Daraine Luton, Senior Staff Reporter
THE STATE-RUN Jamaica Urban Transit Company (JUTC) has been illegally using money taken from its employees to operate the company.
"JUTC did not remit statutory deductions, which totalled $4.9 billion as at August 31, 2011, to the relevant authorities," Auditor General Pamela Monroe Ellis wrote in her latest report tabled in Parliament on Tuesday.
"Of the $4.9 billion, $1.2 billion relates to the National Housing Trust and the National Insurance Scheme," the report added.
Monroe Ellis said the company was advised that the failure to remit statutory deductions not only breaches the relevant acts, but it will deprive the employees of their benefits.
The JUTC has pointed to the uneconomical fares it collects as well as an inadequate subvention from Government as factors which severely retard its operations.
In the auditor general report, the JUTC is said to have said "it continues to grapple with insufficient fare revenue from operations, and an unrealistic subvention to cover the gap in its operating costs."
The JUTC subvention from the Government was cut from $600 million in the 2010-2011 fiscal year to $450 million this fiscal year.
The company is only allowed to charge $80 for adult fares, which is $50 less than the fare recommended by the Office of Utilities Regulation (OUR).
The OUR had also recommended a fare of $40 for concessionary passengers such as children and pensioners, which forms 45 per cent of the load. Concessionary passengers now pay $20 per ride.
"The uneconomic fare, our levels of subvention and the fact that other people pick up our passengers are what are killing the JUTC," Paul Abrahams, managing director of JUTC has said.
In the meantime, the auditor general has found that the bus company's record keeping could be undermining its efficiency.
"We found that the company did not maintain a history of the repairs, maintenance and fuel transactions for its fleet of vehicles.
"This is in direct contravention of the Ministry of Finance's policy, which requires that an operational-efficiency record be maintained for all fleet vehicles. In the absence of this, the JUTC has compromised its ability to readily determine whether a vehicle is operating economically," the auditor general wrote.

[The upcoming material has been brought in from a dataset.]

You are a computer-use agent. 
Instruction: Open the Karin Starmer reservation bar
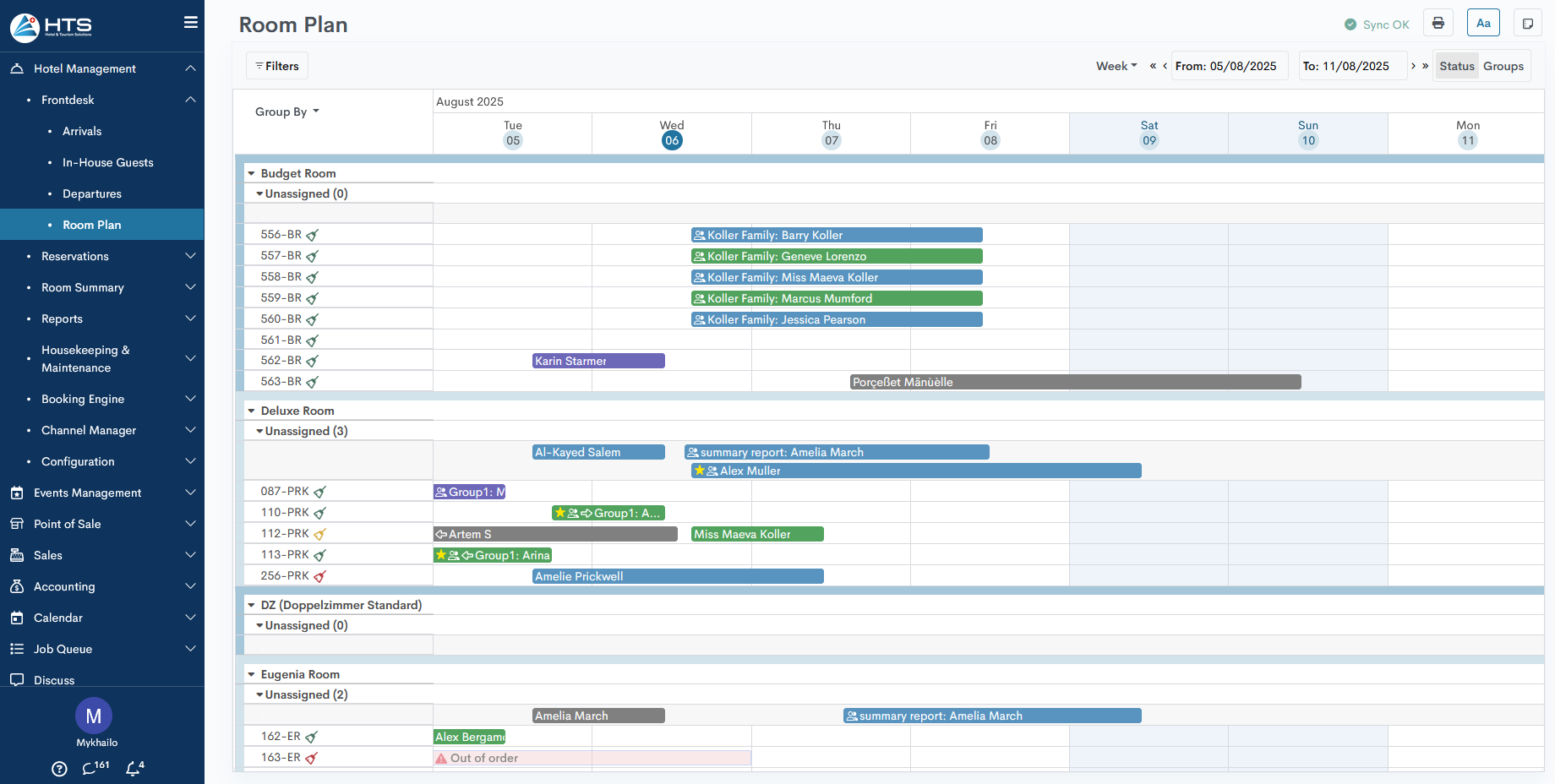pos(598,361)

She has also said the JUTC officials breached the law by not reporting to her 1,231 instances of accidents involving the company's buses and an additional three accidents involving fleet vehicles, which occurred during the period April 2009 to August 2010.
As at March, outstanding accident claims against the JUTC stood at $614.3 million, the auditor general said.
Further, she said the relevant officers at the JUTC did not submit receipts to verify the payment of $624,308 as being bona fide.